Source: Bleeping Computer

Apple has released security updates to fix a zero‑day vulnerability that was exploited in an “extremely sophisticated attack” targeting specific individuals.

Tracked as CVE‑2026‑20700, the flaw is an arbitrary code execution vulnerability in dyld, the Dynamic Link Editor used by Apple operating systems, including iOS, iPadOS, macOS, tvOS, watchOS, and visionOS. Apple’s security bulletin warns that an attacker with memory‑write capability may be able to execute arbitrary code on affected devices.

Apple says it is aware of reports that the flaw, along with CVE‑2025‑14174 and CVE‑2025‑43529 (fixed in December), were exploited in the same incidents.

“An attacker with memory write capability may be able to execute arbitrary code.” – Apple security bulletin
“Apple is aware of a report that this issue may have been exploited in an extremely sophisticated attack against specific targeted individuals on versions of iOS before iOS 26. CVE‑2025‑14174 and CVE‑2025‑43529 were also issued in response to this report.”

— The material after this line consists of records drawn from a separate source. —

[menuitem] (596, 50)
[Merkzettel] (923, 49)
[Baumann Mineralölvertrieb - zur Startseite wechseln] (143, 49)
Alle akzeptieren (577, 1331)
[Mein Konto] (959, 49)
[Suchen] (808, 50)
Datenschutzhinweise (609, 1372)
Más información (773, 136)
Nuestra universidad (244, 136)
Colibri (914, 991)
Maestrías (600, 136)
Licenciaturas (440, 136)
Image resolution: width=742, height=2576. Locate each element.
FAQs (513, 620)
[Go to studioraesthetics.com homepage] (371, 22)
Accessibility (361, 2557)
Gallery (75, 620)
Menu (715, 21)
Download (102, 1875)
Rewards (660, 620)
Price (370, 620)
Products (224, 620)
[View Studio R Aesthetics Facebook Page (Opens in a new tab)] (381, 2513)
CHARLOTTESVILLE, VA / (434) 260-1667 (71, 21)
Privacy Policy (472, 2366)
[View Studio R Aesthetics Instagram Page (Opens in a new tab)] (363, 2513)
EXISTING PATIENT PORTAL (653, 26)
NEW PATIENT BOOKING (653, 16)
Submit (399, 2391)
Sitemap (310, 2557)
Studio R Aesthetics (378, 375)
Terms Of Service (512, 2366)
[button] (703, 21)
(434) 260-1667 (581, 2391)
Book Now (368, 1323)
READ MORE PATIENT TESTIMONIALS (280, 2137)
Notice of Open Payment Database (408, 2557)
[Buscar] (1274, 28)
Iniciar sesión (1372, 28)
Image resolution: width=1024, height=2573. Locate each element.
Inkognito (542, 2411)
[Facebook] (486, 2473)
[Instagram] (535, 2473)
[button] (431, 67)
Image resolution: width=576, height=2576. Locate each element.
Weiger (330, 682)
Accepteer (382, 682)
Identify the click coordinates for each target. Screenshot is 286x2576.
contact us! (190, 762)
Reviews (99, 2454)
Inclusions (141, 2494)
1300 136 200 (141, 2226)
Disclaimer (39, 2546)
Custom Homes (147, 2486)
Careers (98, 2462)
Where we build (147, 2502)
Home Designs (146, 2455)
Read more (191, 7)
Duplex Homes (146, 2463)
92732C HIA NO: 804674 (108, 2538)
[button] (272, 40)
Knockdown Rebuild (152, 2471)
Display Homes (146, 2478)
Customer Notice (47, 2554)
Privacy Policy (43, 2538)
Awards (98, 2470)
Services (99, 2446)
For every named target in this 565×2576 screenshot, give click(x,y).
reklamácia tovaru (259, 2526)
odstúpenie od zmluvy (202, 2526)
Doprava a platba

Apple notes that Google’s Threat Analysis Group discovered CVE‑2026‑20700, but no further details about the exploitation were provided.

Affected Devices

• iPhone 11 and later
• iPad Pro 12.9‑inch (3rd generation and later)
• iPad Pro 11‑inch (1st generation and later)
• iPad Air (3rd generation and later)
• iPad (8th generation and later)
• iPad mini (5th generation and later)
• Mac devices running macOS Tahoe

Fixes

The vulnerability has been patched in the following releases:

• iOS 18.7.5
• iPadOS 18.7.5
• macOS Tahoe 26.3
• tvOS 26.3
• watchOS 26.3
• visionOS 26.3

Users are advised to install the latest updates to protect their devices.

This is the first Apple zero‑day fixed in 2026, with the company fixing seven in 2025.